Blood is made up of 95% water, which allows it to flow easily between organs.

Blood is made of a complex number of proteins and chemicals. Hemoglobin is the primary thing that gives blood its red color. Hemoglobin combined with oxygen produces a bright red color, the color many of us are used to seeing after suffering a cut or as seen on TV. A popular misconception, spurred by the fact that by looking at your veins, it appears that the blood running through your body is blue. Common reasoning would dictate that blue veins would mean that the liquid flowing through them would also be blue. This however is not the case, as we will see.

An Optical Illusion

The blood within your body is at dark red, and always is. Another thing that perpetrates this myth is the fact that many medical textbooks show both red and blue veins, to differentiate between veins and arteries. The reason your veins show that your blood is blue is nothing but an optical illusion from the light. Due to the way light acts on our skin, and given that only certain kinds of light can really penetrate our skin.
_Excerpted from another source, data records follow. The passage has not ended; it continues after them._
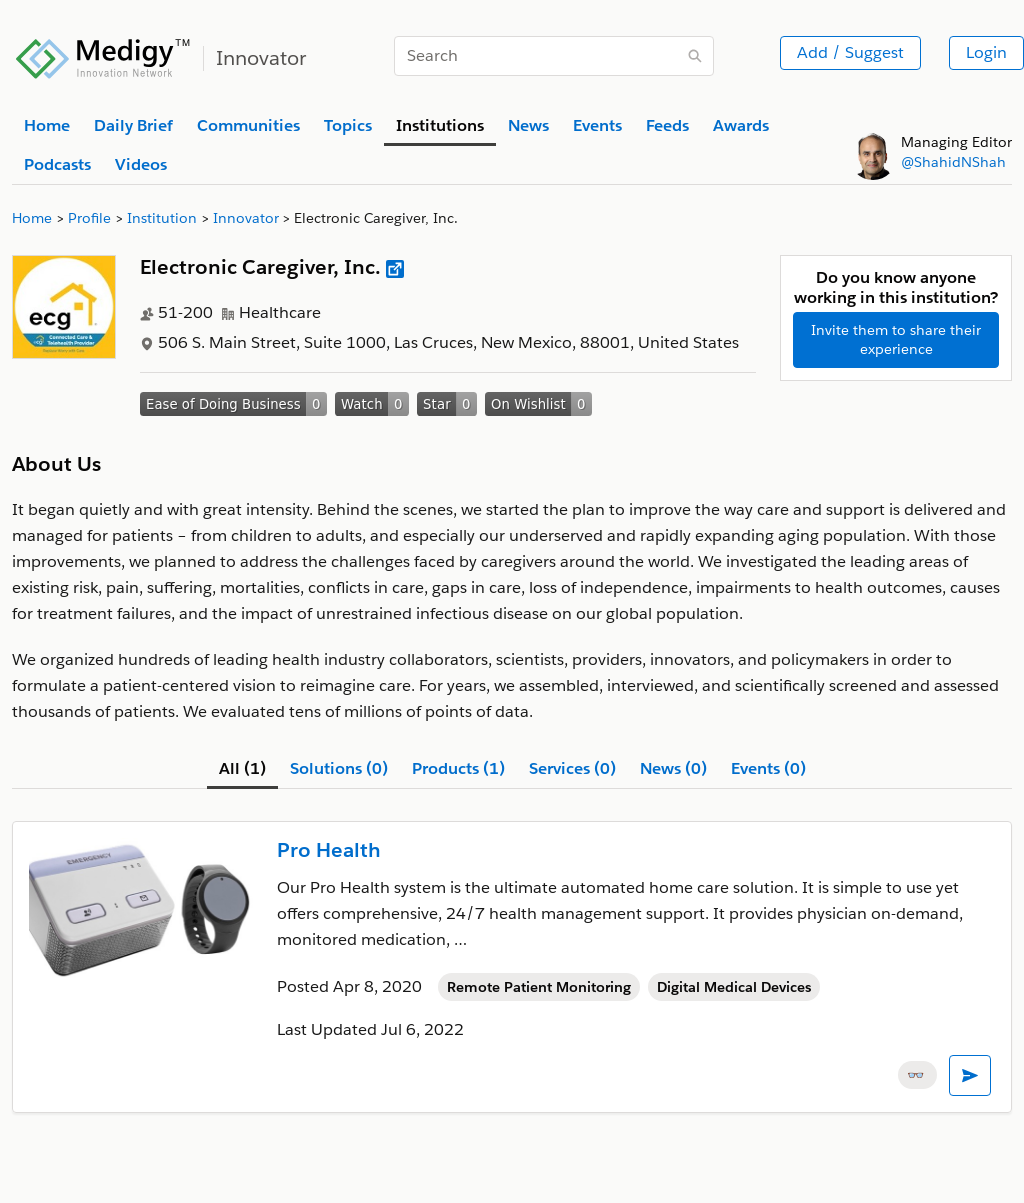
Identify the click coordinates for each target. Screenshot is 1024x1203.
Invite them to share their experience (896, 339)
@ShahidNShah (953, 162)
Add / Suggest (850, 52)
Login (986, 52)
Specifically red light goes through skin easier than blue light, red light gets absorbed by our skin, and the blue light is reflected. Therefore the blue light is perceived in our eyes more easily than red, and is the main reason for the perception that “blood is blue” inside our bodies. The veins themselves are of neutral color, and have no effect on the color of blood.

Is blood ever blue?

Many people claim that that blood that has been drained of oxygen maintains a different color, and this is why the blood you donate is a different color than blood from a wound. This kind of deoxygenated blood is known as venous blood, and is probably the closest thing human blood can come to being another color. Nonetheless venous blood usually maintains a maroon, or very deep dark red color. The only time blood may appear even the slightest amount of blue is if the person is a sufferer of sulfhemoglobinemia, a very rare condition which denotes a lack of hemoglobin in the blood, and as such the person may have extremely dark red blood, with a bluish tinge. Mollusks and some arthropods (insects and crabs) have blue blood due to a protein in their blood called “hemocyanin” which lacks any color when not exposed to oxygen, but turns blue when exposed to oxygen. Blood within a human body however, can never be blue under natural circumstances.